Intermolecular forces play a crucial role in determining the physical states of materials, such as gases and liquids. For noble gases, these forces are relatively weak compared to other substances because noble gases exist in a monoatomic form, meaning they are comprised of single atoms rather than molecules. However, even these single atoms experience a type of intermolecular force known as van der Waals forces. The strength of these forces significantly influences the ease with which noble gases can transition from a gaseous to a liquid state. In the context of the liquefaction of noble gases, stronger intermolecular forces mean that the gas atoms interact more robustly with one another. This interaction facilitates the atoms sticking together more easily, thereby enhancing the transition to a liquid state. For noble gases, these forces are weak but become critical in understanding their physical behavior at low temperatures.

Atomic size, or atomic radius, is a key factor that affects the behavior of noble gases and influences their liquefaction. Atomic size refers to the distance from the center of an atom's nucleus to its outermost electron shell. Among the noble gases, atomic sizes increase from helium, which is the smallest, to xenon, the largest. Larger atomic size leads to stronger van der Waals forces because more electrons are present, and these electrons can polarize more easily upon interaction with nearby atoms. As a result, noble gases with larger atomic radii, like xenon, have stronger interactions and are more readily liquefied than their smaller counterparts, such as helium or neon. When considering atomic size in the context of liquefaction, it is crucial to note that the trend in atomic size directly correlates with the ease of liquefaction – larger atoms are easier to liquefy due to the enhancement of intermolecular forces.
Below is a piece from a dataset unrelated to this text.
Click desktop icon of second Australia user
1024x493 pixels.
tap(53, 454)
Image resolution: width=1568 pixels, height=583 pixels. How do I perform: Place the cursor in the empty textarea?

Van der Waals forces encompass the weakest type of intermolecular forces, vital in influencing the physical states of noble gases. These forces arise due to the temporary and small polarization of atoms, which results in interactions even in gases like helium and xenon that are often considered chemically inert. The significance of van der Waals forces becomes evident when observing the liquefaction process of noble gases. Since noble gases do not form conventional chemical bonds, van der Waals forces become the primary interaction facilitating the transition from gas to liquid. As the atomic size increases, the polarizability, or the ability of the electron cloud to become distorted, also increases. This results in stronger van der Waals forces. These forces are largely responsible for the order of liquefaction ease observed in noble gases: helium < neon < argon < krypton < xenon. The increase in atomic size is directly linked to the increased van der Waals interactions, making it crucial in understanding why larger noble gases liquefy more readily.